Dynamic Programming -Grid Travel with Recursion And Memoization
Problem statement is : A robot is situated at top left corner of an m x n grid. It needs to travel to the bottom right corner. The robot can only move either right or down at any point
This is another classical dynamic programming problem.
As discussed in our previous fibonacci problem, for any dynamic programming you can first see if the problem can be visualized as a recursion tree.
Question: Calculate total number of ways user can travel from S(0,0) to E(2,2)
At any node you can either move towards right or down.

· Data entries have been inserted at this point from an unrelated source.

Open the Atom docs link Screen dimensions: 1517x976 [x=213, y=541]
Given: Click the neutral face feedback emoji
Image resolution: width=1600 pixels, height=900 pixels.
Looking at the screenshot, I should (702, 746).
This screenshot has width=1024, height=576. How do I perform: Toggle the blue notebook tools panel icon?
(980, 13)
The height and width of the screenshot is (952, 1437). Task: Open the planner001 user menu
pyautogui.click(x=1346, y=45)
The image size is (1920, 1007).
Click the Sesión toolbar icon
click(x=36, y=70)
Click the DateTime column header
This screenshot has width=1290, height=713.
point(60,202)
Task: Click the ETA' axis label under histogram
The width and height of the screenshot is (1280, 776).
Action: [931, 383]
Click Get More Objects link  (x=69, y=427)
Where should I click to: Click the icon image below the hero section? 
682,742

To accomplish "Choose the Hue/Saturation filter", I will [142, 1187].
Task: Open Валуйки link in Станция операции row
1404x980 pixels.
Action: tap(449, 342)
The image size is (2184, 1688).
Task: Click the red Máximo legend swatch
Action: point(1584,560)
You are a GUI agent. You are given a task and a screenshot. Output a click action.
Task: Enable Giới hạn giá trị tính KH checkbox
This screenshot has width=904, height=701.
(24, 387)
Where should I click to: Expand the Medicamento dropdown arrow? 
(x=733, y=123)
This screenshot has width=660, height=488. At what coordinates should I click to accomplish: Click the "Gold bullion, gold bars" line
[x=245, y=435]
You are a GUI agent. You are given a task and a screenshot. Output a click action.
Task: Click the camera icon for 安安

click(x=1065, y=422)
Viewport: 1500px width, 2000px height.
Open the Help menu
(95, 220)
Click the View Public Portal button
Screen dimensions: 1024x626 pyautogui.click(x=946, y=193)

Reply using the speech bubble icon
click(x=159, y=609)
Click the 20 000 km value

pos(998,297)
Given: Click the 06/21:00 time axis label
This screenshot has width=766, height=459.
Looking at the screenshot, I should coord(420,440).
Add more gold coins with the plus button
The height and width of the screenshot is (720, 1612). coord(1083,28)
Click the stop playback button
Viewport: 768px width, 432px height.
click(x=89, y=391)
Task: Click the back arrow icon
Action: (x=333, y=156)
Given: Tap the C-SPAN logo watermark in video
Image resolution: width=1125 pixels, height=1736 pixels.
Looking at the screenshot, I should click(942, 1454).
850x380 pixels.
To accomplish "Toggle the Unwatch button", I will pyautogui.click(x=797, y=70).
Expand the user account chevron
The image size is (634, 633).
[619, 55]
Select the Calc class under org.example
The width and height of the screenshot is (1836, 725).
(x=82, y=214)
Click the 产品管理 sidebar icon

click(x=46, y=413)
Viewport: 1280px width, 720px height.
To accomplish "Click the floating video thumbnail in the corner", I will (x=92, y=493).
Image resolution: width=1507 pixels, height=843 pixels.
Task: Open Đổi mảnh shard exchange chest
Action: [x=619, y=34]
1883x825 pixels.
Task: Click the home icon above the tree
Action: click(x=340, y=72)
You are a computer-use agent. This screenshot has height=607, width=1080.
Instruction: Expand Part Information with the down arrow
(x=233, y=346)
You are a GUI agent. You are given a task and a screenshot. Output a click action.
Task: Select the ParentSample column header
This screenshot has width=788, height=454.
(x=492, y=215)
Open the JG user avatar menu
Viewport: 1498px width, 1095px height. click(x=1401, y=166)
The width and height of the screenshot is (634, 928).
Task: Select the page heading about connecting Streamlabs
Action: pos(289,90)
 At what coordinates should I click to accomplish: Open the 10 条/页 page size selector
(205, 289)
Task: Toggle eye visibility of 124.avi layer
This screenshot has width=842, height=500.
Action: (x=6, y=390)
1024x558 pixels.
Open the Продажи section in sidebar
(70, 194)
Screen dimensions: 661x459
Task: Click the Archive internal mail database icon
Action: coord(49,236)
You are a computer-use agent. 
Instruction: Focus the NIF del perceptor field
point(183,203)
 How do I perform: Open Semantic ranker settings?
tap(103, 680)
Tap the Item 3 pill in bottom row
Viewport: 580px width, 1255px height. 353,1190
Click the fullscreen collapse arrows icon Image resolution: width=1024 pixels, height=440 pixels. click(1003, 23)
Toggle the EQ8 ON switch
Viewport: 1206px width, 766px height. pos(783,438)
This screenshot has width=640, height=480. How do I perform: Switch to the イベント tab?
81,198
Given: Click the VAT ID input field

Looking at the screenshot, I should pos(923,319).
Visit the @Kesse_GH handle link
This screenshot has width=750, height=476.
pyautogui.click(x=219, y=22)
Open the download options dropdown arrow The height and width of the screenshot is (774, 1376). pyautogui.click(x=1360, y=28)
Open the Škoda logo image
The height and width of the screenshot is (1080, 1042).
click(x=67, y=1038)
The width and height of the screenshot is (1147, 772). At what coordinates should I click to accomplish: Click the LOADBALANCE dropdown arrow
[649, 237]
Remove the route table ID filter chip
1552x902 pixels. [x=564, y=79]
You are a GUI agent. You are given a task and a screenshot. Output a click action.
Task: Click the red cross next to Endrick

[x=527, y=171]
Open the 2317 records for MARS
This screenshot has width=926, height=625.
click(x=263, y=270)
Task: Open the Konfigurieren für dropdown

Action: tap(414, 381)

By analyzing the grid, you can see different number of ways from S to E are
- (0,0) → (0,1) → (0,2) →(1,2) →(2,2)
- (0,0) → (0,1) → (1,1) → (2,1) →(2,2)
- (0,0) → (1,0) → (1,1) → (1,2) →(2,2)
- (0,0) → (1,0) → (2,0) → (2,1) → (2,2)
- (0,0) → (1,0) → (1,1) → (2,1) →(2,2)
- (0,0) → (0,1) → (1,1) → (1,2) →(2,2)
Recursion Tree
In this recursion tree
- When the execution reaches position (2,2) , we know that current path is a valid path from Source to Destination. So we would need to return 1.
- If the execution exceeds either number of rows or columns of the grid, we have to return 0 as it can not reach (2,2)
Time complexity And Space Complexity
- The height of the tree is m + n and its a binary tree. so the time complexity is O(2^(m+n))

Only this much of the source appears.